Count every line in the data below where "agent" occurs, then state that number and nothing more.
────────────────
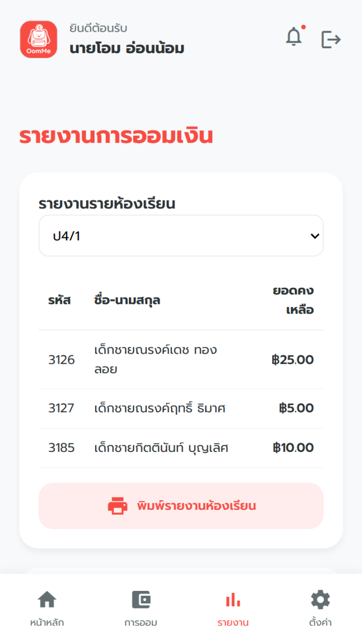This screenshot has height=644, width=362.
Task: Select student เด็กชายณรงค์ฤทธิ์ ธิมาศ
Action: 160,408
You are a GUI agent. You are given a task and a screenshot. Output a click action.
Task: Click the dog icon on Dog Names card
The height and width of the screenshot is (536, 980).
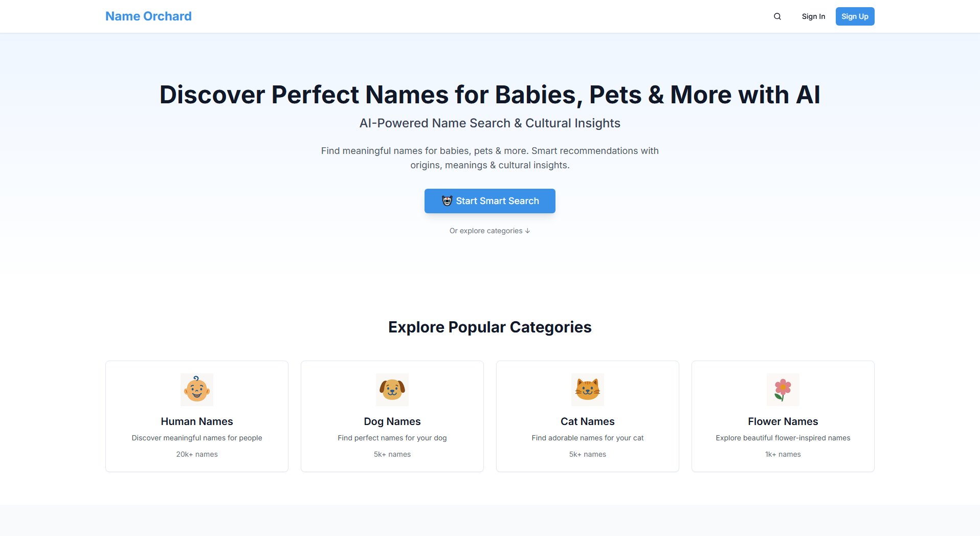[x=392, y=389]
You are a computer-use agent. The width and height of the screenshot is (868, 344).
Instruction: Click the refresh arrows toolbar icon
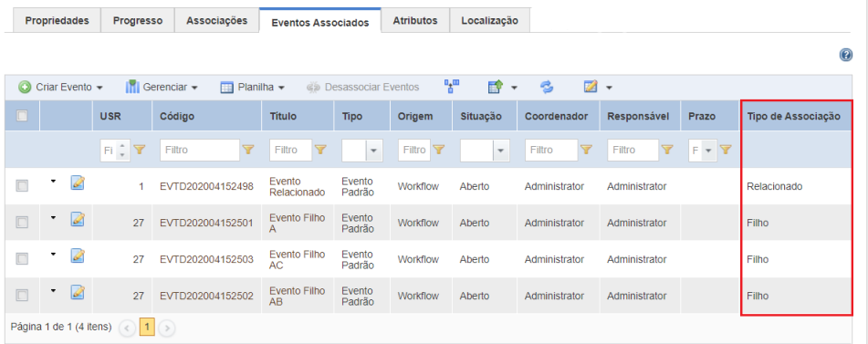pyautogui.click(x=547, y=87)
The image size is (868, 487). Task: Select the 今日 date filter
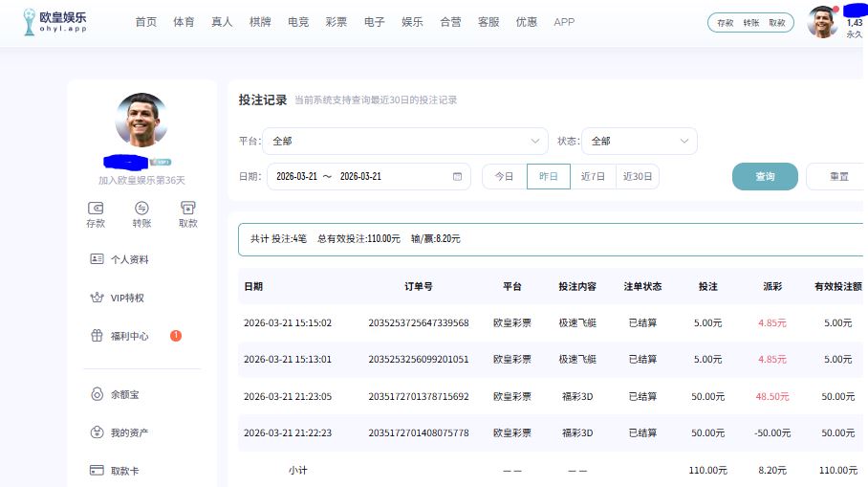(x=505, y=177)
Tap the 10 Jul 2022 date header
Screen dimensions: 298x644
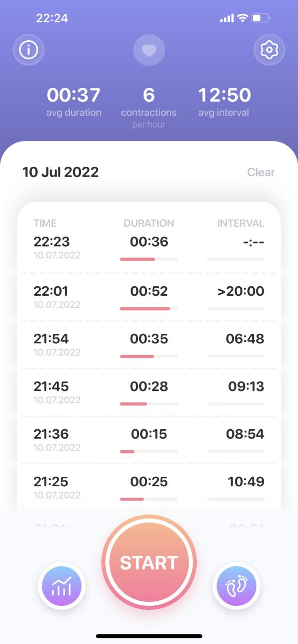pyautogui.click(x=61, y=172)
────────────────
_Task solution_
2